We unfortunately visited on a very wet weekend when the paddock in which the pitches are located became rather muddy, as did the showers and toilets. I have tried to forget about the weather while writing this review as I realise that a rainy day can easily tarnish one’s impressions.
When we visited in August, the site was very busy (all the other campsites in East and West Wittering were full when we rang around to book a few days in advance) so we perhaps didn’t receive the welcome we might have done if we had arrived on a quiet day. We were shown to our pitch and told how much space to leave between ourselves and the neighbouring pitches. Thankfully we weren’t given a pitch too near the eco-loos (the smell became quite noticeable as the day wore on and one reason to be thankful for rain – a hot day would have been a different matter!). The pitches are all located within a paddock. There are hedges and trees around the edge but no screening elsewhere so very little privacy unless you have a windbreak. Try and arrive early to secure a pitch on the edge!The farm has a nice rural setting, and apparently has a wealth of wildlife with over 72 species of birds identified; deer, hedgehogs, foxes, rabbits and rare butterflies. Unfortunately, we didn’t get to see any of these.

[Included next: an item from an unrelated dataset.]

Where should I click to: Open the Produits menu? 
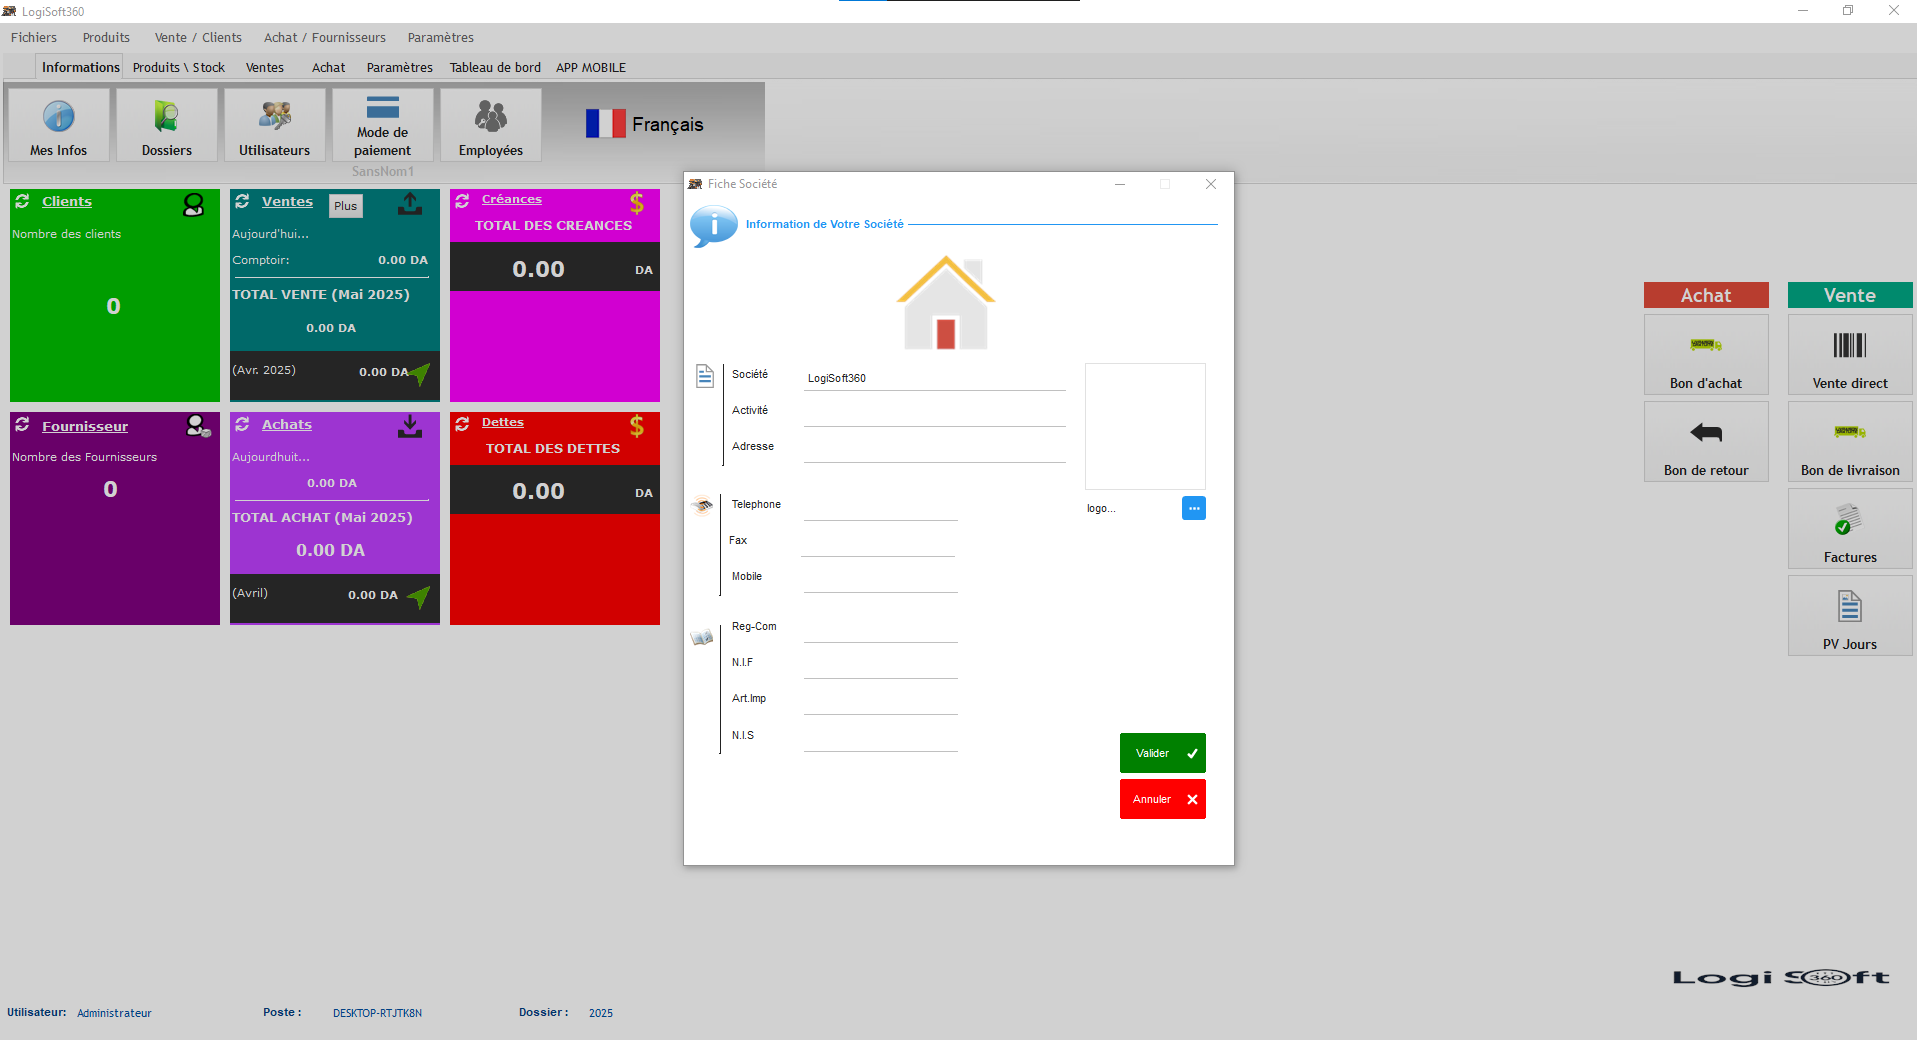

In terms of facilities, the owners have clearly tried to minimise the effect of the campsite on the environment by providing 6 eco-loos on the campsite field (to those of you who are novices, these are non-flush toilets, which rely on sawdust rather than water – and while they save gallons of water they don’t smell all that great!) as well as 5 conventional flush toilets and 4 showers close to the farmhouse. Three of the showers are coin operated and the other (inside the farmhouse) is free. Despite the longish walk to the farmhouse in the dark, I opted for the traditional facilities over the eco-loos every time! On a busy weekend, with a couple of hundred people here, you are likely to have to queue for the showers and toilets, but you can always watch the chickens while you wait. I imagine the facilities are usually cleaner than they were when we visited, but the owners do ask guests to clean up after themselves (e.g. to mop the floor of the shower room after use) as they are working on the farm most of the day. There are drinking water taps and washing up sinks in the campsite field, although the ground conditions around these are very muddy in wet weather (Bring your wellies). Recycling facilities are also provided
For those wanting electric hook ups, there are a number of 240v electric hook up units. Cycle hire is available and bed and breakfast is also available in the farmhouse for those who prefer not to camp. Dogs are welcome on the site but must be kept on a lead at all times. Conker was pleased that there are a number of footpaths very close to the farm where he could stretch his legs.
There are a number of pubs within walking and driving distance but make sure you book in advance at weekends – we made the mistake of turning up to find that they were full and so we settled for fish and chips from East Wittering which we ate back at the campsite. There’s no shop at the campsite so make sure you’ve got your provisions with you (there is a supermarket in East Wittering).
Stubcroft Farm does accept group bookings which is good news for some but also means that peace and quiet cannot be guaranteed. Though the site has designated ‘quiet hours’ between 11pm and 8am, there was a noisy group quite close to us, but they weren’t really a nuisance.
Cost: last year, Stubcroft Farm charged £5 per adult per night off-peak (Nov-mid March) and £6 in the peak season (mid March-October). Children are half the adult price. Electric hook ups are £3 per night. In keeping with the environmentally friendly ethos, there is a ‘green discount’ for £1 per night for those who come on foot, by bike, public transport or electric car.